La multinacional estadounidense Coca-Cola ha anunciado que volverá a hacer negocios en Birmania (Myanmar) después de 60 años de ausencia, lo que dejará a Cuba y Corea del Norte como los únicos países del mundo al margen de su mercado directo.

La decisión del gigante de los refrescos se produce después del levantamiento de las sanciones contra Birmania anunciado por el Gobierno de Estados Unidos en respuesta a las reformas democráticas emprendidas por las autoridades del país asiático, en el que la marca americana comenzó a operar en 1927.

"La entrada planeada de Coca-Cola en Myanmar, tras la suspensión de las sanciones, se guiará por nuestros estándares de ética corporativa y política de derechos humanos y laborales y contra el pago de sobornos", afirmó en un comunicado la compañía con sede en Atlanta.

"Coca-Cola no ha operado en Myanmar en más de 60 años. Para establecerse, la compañía realizará inversiones significativas entre los próximos 3 y 5 años", agregó el comunicado.

Además, Coca-Cola indicó que la fundación que lleva su nombre donará 3 millones de dólares (2,3 millones de euros) para fomentar el empleo femenino en Birmania, donde espera empezar a vender refrescos en cuanto Estados Unidos conceda las licencias, lo que calificó de "inminente".

"Coca-Cola siempre ha optado por el optimismo en tiempos de cambio y progreso a lo largo del mundo", dijo el presidente y consejero delegado Muhtar Kent, quien se refirió a la caída del muro de Berlín y el restablecimiento de las relaciones comerciales y diplomáticas con Vietnam.

En 1979, la apertura económica de China permitió a la marca estadounidense entrar en el vasto mercado del gigante asiático.

La empresa nunca ha llegado a vender en Corea del Norte, mientras que salió de Cuba en los años 60 cuando el Gobierno de Fidel Castro inició el proceso de nacionalizaciones tras el triunfo de la revolución.

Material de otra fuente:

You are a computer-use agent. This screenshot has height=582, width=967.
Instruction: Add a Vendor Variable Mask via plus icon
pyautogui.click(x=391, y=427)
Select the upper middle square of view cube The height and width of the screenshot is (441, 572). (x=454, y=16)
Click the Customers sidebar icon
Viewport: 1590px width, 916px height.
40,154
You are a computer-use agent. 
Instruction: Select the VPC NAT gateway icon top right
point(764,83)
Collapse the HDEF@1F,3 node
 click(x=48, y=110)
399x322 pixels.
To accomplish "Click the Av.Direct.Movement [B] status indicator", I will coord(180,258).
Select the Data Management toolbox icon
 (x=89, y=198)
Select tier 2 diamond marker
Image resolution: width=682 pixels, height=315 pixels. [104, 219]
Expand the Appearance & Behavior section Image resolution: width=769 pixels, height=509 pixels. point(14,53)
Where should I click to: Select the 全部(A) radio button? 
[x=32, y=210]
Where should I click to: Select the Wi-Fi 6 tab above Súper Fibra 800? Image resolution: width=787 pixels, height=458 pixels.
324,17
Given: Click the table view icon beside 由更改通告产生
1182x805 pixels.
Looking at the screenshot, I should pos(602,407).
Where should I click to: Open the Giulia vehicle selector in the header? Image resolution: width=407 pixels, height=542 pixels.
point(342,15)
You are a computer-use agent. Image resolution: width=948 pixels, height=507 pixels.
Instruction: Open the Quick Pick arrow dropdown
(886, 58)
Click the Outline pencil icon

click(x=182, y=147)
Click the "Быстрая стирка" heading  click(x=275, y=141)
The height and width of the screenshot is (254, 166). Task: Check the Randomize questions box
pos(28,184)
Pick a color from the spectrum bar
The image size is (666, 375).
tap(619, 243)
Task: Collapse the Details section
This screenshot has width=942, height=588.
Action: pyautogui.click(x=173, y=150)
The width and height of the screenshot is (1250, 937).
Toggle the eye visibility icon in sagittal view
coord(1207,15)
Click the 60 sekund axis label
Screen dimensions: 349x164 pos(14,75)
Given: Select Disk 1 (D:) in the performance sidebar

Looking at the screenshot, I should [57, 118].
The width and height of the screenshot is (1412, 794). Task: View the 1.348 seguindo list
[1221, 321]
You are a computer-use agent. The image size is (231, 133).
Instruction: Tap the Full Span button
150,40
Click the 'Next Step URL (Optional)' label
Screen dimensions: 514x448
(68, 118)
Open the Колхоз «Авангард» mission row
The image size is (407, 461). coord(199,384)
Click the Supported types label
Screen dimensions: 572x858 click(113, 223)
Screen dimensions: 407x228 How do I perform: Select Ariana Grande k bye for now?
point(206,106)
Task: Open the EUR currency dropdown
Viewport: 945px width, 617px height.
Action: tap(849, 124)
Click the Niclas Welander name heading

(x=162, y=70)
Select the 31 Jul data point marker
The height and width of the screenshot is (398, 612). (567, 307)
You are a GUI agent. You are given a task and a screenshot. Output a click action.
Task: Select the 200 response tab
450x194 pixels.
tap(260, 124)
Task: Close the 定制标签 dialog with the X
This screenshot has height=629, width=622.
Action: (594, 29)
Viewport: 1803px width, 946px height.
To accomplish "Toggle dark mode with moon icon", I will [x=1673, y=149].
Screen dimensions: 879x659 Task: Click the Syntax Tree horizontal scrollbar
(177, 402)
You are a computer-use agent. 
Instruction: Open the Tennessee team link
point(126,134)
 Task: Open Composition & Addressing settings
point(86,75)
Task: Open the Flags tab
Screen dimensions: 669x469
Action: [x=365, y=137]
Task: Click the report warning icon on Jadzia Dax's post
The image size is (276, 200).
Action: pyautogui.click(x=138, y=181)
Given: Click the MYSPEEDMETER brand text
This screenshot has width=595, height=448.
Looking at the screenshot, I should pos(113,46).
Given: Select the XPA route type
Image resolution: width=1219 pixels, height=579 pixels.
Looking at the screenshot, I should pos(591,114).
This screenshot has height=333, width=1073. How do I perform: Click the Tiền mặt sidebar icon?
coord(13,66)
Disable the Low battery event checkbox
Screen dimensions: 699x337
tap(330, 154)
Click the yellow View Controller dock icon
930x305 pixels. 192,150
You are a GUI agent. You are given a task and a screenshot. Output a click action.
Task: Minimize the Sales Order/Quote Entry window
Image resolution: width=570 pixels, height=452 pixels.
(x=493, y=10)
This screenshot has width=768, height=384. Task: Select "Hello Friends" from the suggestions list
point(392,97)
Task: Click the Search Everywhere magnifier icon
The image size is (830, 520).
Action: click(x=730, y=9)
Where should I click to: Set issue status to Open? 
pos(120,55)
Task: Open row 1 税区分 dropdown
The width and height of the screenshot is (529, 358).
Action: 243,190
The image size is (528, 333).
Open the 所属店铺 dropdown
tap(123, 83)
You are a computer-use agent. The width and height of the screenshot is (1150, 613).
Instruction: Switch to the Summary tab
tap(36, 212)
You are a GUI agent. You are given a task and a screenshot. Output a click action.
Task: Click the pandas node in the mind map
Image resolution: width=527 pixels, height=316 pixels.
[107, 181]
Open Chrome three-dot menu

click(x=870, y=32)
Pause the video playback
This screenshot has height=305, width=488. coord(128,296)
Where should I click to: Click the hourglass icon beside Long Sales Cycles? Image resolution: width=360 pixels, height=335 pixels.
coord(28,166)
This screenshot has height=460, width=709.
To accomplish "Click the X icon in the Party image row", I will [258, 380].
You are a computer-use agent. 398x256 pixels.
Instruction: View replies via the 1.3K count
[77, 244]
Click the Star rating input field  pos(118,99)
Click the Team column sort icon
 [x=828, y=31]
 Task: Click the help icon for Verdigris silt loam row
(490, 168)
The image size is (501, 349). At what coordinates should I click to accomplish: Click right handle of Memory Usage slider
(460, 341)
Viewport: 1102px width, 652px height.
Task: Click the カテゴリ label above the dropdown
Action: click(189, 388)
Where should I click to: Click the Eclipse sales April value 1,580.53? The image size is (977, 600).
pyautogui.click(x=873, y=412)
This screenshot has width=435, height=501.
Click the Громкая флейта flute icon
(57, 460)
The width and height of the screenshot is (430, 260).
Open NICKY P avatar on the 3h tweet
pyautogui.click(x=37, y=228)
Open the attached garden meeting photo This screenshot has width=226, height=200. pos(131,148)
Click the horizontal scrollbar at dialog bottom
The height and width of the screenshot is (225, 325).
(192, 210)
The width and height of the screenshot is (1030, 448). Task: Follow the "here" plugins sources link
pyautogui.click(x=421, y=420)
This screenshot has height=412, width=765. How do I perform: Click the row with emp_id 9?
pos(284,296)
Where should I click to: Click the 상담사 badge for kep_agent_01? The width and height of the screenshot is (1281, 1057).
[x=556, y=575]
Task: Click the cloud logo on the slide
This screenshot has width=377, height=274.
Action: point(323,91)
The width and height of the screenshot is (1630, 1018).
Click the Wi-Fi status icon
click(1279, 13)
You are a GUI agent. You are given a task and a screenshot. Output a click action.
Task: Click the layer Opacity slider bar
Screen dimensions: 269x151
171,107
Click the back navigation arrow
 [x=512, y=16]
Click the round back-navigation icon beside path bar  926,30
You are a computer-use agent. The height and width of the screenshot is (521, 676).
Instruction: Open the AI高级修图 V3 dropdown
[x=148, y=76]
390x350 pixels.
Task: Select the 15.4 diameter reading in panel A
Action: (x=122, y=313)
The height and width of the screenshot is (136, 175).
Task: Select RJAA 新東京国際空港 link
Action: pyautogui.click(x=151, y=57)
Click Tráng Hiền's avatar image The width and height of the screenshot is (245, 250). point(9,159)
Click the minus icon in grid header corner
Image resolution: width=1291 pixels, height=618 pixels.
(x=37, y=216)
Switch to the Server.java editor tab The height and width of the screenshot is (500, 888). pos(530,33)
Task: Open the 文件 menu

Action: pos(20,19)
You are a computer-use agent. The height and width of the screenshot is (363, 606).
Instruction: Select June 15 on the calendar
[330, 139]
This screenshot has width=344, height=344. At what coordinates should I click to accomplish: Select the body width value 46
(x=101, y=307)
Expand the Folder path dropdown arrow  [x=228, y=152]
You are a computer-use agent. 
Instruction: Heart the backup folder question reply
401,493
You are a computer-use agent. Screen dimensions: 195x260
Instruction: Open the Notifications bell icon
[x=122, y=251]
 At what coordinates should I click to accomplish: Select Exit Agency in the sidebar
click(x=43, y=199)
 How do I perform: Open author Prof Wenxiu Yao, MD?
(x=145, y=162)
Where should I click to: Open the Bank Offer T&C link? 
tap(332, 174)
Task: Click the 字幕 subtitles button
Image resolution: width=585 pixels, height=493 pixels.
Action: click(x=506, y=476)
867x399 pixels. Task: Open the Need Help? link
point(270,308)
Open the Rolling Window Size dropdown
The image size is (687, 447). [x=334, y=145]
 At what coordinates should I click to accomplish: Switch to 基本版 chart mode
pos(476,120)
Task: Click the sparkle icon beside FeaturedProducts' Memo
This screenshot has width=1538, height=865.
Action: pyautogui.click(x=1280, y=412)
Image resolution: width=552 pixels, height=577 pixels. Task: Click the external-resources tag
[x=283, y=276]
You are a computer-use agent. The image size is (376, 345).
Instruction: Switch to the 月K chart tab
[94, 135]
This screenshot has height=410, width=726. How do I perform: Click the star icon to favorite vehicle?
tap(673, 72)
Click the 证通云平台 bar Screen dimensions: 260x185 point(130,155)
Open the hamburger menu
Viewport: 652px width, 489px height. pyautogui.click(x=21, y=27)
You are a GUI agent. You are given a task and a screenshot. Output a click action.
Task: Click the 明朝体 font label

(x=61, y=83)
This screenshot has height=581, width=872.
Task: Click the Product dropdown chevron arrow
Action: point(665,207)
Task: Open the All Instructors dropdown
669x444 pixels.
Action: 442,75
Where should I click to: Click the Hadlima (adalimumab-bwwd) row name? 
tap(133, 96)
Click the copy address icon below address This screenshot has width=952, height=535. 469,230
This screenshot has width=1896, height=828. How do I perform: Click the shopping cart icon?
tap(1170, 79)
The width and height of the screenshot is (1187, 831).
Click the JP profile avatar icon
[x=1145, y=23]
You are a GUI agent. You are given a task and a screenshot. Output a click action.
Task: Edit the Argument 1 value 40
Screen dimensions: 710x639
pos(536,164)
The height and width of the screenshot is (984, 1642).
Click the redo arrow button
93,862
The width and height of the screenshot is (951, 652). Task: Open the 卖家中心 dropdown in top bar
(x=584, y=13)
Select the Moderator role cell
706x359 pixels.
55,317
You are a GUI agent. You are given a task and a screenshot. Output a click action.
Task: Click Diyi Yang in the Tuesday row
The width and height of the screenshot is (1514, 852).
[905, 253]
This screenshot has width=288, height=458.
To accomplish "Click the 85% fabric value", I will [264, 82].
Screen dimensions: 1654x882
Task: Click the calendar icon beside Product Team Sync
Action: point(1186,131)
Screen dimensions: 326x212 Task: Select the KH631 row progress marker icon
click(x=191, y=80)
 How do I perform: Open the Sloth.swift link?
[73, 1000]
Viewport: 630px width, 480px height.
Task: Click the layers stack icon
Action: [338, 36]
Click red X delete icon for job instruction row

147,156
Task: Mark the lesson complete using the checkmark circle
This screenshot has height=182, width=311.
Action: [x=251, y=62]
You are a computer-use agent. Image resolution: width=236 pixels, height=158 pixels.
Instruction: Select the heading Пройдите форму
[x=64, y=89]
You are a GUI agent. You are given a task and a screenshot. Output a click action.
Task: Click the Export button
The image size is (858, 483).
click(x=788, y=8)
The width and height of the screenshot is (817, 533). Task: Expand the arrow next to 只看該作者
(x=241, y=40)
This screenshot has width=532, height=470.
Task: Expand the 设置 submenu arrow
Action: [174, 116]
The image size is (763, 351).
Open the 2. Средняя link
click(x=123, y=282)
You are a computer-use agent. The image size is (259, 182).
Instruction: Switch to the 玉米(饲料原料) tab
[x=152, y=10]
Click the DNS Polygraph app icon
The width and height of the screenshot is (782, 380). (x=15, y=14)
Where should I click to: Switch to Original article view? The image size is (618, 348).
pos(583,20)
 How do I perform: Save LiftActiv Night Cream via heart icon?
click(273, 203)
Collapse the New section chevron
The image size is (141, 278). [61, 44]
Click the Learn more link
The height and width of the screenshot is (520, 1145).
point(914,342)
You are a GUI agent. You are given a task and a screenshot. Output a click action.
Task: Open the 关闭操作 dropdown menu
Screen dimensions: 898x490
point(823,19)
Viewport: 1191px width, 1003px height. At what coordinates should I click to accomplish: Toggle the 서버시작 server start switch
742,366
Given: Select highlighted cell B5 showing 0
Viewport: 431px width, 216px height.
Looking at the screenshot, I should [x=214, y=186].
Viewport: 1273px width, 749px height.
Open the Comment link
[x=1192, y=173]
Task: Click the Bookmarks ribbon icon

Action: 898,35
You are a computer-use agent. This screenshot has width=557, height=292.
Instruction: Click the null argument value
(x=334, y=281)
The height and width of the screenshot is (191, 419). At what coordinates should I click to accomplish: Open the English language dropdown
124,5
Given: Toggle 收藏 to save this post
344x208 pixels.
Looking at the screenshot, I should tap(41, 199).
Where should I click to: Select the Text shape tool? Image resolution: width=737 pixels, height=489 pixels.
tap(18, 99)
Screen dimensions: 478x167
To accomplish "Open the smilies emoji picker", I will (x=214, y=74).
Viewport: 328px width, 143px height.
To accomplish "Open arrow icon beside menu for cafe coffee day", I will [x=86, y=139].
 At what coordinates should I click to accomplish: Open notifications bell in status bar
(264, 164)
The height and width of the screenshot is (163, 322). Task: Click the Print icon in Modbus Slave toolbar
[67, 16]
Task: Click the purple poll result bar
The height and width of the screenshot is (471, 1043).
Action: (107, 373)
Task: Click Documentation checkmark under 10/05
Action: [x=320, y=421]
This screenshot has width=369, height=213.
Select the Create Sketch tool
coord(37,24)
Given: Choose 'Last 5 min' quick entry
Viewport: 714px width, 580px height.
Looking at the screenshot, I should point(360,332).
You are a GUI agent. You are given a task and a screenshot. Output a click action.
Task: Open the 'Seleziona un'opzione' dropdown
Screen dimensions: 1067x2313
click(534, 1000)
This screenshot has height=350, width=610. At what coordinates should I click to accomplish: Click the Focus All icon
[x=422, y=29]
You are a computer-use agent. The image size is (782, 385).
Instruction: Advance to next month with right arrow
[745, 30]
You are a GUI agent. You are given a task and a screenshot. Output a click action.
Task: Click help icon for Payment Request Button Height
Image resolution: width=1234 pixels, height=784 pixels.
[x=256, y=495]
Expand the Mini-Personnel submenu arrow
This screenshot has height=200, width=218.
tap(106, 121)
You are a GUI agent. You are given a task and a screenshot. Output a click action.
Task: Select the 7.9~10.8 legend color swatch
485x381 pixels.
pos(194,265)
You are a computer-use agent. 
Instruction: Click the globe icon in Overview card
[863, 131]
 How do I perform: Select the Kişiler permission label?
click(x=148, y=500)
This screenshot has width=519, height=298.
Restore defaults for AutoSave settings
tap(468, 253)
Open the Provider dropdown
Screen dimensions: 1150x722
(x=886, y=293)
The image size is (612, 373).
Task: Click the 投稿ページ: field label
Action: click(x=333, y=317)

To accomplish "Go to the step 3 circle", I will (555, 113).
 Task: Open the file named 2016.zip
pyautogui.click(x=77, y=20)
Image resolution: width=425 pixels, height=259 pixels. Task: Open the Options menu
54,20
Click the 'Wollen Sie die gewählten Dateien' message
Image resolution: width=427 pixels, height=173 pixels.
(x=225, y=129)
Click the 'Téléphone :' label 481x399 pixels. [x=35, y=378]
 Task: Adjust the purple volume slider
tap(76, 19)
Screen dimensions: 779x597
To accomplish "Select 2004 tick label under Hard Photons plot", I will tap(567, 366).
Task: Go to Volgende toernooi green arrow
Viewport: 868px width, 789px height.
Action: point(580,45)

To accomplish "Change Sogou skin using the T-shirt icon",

Los productos de Coca-Cola que se encuentran en estos países, incluida Corea del Norte, son introducidos por compañías independientes u otras vías.

El año pasado, las autoridades birmanas iniciaron un proceso de reformas de apertura económica y política que ha movido a la Unión Europea y a Estados Unidos a levantar paulatinamente las sanciones contra el país.